Look through the entries below for the string "Chrome", and copy each line where it is found.
::: Input for this task
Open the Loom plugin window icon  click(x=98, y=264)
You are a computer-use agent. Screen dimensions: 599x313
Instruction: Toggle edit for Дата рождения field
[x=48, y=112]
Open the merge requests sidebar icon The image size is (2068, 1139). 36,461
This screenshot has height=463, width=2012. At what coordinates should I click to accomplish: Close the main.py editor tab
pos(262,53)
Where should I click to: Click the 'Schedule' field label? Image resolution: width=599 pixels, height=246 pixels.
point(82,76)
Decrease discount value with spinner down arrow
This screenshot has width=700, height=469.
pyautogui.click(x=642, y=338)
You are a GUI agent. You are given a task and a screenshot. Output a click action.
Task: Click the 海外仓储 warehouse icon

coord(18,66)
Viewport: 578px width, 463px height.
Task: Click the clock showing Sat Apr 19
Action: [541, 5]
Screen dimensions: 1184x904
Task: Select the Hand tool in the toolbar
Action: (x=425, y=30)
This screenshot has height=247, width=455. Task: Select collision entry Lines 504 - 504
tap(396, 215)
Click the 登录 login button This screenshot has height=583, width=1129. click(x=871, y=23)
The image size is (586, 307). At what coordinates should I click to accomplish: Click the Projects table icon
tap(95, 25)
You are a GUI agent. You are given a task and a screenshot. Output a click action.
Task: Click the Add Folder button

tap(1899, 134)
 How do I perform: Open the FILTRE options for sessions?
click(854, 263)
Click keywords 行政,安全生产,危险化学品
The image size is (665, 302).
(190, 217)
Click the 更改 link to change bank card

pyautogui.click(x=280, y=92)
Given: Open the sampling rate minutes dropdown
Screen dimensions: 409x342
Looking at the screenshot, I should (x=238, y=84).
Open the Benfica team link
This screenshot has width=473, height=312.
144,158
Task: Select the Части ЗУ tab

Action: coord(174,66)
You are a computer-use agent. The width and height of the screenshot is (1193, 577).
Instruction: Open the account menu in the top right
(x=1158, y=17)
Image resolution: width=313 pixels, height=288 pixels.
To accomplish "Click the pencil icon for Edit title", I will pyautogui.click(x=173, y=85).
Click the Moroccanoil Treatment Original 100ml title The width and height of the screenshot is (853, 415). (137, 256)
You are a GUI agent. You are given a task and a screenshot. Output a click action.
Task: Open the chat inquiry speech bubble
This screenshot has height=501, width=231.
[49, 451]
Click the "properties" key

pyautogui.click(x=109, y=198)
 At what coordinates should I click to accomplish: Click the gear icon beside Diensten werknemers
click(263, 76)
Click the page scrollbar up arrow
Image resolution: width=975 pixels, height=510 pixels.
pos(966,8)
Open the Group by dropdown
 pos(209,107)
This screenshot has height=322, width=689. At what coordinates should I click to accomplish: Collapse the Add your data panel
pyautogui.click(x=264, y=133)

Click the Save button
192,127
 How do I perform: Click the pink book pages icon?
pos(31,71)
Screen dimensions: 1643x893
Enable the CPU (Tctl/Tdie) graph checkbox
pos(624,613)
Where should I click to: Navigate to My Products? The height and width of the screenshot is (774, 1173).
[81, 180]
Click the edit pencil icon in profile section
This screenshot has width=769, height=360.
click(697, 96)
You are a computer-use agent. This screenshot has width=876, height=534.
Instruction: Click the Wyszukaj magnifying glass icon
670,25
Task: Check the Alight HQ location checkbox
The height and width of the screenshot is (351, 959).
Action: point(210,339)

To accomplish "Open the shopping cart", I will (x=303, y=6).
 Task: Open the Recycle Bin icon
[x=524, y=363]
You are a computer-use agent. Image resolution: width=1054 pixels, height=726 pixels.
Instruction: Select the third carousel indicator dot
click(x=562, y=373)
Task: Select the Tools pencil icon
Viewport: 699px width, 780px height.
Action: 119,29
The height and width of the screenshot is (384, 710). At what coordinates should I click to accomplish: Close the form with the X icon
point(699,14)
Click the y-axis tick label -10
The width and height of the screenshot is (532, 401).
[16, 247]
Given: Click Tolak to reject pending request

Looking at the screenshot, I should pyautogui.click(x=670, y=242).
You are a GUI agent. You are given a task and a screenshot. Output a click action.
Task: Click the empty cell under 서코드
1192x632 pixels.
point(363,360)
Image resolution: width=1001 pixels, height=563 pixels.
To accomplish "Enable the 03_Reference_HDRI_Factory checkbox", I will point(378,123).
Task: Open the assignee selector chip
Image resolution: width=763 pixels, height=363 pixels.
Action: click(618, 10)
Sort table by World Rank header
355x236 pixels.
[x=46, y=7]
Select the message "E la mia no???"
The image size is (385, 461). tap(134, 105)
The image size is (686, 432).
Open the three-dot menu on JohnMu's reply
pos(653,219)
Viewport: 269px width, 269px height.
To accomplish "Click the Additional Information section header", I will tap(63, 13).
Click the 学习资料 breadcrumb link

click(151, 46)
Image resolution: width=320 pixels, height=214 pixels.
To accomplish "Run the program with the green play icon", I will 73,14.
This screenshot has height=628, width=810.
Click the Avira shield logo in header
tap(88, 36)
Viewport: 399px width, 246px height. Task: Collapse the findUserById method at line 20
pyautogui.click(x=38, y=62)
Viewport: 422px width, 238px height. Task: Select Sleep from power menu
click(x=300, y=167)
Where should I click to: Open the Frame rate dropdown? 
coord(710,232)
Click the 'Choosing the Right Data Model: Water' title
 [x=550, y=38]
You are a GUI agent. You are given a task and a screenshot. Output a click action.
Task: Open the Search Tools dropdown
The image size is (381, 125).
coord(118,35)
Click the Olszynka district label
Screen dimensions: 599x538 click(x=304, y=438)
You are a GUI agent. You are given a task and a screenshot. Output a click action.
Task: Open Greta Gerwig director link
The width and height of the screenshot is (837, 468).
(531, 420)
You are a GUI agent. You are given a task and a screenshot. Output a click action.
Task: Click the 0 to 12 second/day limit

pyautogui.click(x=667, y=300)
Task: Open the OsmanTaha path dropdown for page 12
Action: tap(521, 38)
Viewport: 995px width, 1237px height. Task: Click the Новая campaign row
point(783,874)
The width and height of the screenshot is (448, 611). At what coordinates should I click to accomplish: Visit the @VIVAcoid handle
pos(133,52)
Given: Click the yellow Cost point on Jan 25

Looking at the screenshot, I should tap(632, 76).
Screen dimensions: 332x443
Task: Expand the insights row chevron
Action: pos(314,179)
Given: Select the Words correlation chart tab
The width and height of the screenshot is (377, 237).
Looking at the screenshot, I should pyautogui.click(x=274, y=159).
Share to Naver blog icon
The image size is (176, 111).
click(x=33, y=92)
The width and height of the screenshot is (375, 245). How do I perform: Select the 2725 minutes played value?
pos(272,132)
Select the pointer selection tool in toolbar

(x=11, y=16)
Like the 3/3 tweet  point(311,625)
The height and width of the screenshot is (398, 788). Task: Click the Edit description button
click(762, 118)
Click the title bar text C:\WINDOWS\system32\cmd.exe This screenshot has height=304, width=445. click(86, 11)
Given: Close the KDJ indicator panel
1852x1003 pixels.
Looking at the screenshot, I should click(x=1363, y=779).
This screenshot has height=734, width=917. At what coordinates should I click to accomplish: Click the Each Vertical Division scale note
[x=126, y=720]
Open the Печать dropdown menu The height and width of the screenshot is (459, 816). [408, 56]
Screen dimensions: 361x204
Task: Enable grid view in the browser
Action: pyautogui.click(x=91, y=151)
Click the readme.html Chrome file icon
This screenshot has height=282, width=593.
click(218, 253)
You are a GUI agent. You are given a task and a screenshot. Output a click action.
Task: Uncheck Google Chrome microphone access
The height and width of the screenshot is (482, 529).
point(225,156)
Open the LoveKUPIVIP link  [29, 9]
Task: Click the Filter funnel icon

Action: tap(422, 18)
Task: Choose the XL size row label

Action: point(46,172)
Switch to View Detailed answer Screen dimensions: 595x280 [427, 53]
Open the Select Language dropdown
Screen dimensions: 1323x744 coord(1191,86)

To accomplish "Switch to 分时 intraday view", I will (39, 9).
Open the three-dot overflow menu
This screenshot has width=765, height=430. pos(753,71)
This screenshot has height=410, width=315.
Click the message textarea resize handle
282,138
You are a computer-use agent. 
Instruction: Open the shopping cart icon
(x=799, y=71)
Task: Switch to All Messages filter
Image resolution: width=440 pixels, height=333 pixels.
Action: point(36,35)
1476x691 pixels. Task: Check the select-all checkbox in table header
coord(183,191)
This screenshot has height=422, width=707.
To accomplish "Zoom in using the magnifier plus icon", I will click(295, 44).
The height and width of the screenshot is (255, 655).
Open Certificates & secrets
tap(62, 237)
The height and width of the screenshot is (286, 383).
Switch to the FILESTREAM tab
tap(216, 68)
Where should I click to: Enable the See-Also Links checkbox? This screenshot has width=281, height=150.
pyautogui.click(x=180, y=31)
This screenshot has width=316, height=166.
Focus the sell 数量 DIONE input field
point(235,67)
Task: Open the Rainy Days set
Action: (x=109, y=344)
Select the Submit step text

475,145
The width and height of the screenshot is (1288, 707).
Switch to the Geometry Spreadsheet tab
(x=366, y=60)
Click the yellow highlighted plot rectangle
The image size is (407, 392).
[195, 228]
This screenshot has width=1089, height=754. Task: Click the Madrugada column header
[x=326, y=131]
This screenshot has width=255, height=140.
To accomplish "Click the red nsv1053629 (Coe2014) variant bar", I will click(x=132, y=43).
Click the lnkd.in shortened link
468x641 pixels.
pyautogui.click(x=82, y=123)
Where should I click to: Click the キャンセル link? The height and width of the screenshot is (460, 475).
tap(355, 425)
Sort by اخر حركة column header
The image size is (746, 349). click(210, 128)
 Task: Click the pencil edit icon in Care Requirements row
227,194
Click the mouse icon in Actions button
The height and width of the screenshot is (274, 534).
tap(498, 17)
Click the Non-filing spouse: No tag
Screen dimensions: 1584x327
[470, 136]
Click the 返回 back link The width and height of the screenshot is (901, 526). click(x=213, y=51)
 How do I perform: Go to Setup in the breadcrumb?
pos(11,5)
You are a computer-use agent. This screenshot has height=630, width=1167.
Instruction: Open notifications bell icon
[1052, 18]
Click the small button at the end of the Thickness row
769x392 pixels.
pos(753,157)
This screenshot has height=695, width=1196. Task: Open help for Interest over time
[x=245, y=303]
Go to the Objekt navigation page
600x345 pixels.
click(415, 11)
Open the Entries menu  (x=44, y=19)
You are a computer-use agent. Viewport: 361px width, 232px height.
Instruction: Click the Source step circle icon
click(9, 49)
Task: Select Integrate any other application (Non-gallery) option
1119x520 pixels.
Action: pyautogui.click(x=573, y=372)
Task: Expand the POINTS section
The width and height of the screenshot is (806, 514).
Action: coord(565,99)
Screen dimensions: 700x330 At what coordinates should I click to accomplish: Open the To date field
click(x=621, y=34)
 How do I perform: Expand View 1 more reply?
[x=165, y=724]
::::::
Your solution ▸
Click the readme.html Chrome file icon
Task: Uncheck Google Chrome microphone access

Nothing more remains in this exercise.